- To do: Check each line of the records below and collect those that include the word "name".

- Data for analysis:
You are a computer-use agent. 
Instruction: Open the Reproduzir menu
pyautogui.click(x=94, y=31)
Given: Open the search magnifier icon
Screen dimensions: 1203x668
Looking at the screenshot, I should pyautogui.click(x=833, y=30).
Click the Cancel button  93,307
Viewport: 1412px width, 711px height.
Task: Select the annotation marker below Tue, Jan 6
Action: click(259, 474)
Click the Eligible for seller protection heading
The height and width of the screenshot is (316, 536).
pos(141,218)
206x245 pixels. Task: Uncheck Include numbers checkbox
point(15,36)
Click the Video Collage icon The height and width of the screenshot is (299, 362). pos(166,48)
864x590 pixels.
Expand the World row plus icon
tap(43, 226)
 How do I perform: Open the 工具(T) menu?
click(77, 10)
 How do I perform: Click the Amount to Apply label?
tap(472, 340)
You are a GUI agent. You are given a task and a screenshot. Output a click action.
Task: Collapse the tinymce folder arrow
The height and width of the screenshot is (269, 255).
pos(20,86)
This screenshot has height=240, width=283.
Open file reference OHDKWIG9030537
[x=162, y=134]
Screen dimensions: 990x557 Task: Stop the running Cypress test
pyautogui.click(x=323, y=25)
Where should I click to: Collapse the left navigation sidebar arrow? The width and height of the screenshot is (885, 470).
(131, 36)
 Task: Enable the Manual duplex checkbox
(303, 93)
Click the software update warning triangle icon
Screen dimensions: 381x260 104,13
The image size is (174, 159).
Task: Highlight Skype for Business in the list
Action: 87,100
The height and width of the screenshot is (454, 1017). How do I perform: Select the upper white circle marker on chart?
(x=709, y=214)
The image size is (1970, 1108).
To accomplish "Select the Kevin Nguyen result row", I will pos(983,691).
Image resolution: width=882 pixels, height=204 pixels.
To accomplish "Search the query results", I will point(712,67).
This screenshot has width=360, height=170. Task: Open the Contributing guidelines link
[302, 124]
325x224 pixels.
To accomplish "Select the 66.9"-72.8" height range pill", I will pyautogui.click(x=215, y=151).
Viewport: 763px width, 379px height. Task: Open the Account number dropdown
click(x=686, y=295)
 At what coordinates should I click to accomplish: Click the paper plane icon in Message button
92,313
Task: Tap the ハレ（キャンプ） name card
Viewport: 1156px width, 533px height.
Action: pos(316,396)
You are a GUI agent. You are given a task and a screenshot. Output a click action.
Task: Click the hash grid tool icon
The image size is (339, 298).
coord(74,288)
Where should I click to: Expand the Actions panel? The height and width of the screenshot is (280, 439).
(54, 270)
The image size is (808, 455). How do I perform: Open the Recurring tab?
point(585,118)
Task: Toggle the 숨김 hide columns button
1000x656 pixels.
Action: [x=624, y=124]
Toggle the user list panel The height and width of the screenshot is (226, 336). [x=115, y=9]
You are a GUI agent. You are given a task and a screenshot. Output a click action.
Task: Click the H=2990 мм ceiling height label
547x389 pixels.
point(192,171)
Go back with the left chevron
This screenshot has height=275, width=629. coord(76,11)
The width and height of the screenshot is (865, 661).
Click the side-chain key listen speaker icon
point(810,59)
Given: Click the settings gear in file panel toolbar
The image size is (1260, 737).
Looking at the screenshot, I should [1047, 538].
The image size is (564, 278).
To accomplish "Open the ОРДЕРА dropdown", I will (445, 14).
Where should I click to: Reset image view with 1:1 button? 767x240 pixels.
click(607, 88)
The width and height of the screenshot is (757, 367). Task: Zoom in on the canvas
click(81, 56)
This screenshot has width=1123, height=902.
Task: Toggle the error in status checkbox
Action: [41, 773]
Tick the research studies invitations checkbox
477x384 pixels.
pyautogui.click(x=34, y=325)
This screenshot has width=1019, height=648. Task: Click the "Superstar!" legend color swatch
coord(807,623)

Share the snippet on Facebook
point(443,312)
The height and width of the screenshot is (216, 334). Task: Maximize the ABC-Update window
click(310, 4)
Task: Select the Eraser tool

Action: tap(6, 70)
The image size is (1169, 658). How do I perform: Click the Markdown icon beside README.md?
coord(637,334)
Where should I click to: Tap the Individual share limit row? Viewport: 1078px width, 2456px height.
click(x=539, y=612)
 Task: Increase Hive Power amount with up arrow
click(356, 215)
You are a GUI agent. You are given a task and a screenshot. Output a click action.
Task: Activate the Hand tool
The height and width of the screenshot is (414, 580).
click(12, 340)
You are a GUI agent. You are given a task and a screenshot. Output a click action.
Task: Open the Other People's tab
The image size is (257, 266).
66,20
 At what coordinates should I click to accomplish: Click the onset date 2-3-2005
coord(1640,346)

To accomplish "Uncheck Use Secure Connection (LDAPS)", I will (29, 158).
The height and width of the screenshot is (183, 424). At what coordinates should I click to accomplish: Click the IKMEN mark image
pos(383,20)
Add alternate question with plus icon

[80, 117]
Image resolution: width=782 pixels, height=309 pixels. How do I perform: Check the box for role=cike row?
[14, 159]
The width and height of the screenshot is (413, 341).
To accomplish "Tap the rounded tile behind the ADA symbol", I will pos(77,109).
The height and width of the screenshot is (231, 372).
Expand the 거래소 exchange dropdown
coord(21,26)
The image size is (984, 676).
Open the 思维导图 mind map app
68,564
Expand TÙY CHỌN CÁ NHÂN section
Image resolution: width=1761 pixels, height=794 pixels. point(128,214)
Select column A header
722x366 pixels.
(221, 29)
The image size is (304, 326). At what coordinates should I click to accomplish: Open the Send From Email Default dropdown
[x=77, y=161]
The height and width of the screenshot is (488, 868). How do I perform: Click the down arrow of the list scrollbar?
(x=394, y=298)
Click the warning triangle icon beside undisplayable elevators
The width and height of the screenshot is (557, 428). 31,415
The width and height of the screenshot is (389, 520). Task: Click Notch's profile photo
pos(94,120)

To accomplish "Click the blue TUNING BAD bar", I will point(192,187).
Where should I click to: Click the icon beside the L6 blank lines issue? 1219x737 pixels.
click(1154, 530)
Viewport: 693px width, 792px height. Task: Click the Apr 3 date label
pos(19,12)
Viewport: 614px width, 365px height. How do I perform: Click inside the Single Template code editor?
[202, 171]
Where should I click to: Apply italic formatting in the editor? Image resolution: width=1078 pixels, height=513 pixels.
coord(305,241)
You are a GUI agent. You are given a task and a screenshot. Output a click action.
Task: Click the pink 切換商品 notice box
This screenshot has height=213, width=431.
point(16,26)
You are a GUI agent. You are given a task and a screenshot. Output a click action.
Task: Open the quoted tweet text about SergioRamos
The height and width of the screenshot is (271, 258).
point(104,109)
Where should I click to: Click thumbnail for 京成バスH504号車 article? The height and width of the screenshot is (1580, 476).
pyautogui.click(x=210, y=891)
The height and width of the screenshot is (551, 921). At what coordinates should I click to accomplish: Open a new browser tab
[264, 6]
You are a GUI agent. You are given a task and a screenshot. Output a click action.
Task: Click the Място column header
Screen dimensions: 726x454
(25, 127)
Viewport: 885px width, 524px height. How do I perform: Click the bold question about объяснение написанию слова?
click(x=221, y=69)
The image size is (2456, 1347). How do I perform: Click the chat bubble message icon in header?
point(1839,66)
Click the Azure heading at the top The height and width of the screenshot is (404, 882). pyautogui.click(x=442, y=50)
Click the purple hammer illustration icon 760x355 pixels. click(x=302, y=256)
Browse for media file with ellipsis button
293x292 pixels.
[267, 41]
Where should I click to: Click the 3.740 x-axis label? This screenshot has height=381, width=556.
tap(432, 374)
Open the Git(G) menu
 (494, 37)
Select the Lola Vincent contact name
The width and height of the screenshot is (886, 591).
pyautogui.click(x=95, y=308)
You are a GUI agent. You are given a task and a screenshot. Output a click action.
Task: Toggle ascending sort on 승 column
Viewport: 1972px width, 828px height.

- Reply:
Task: Tap the ハレ（キャンプ） name card
Select the Lola Vincent contact name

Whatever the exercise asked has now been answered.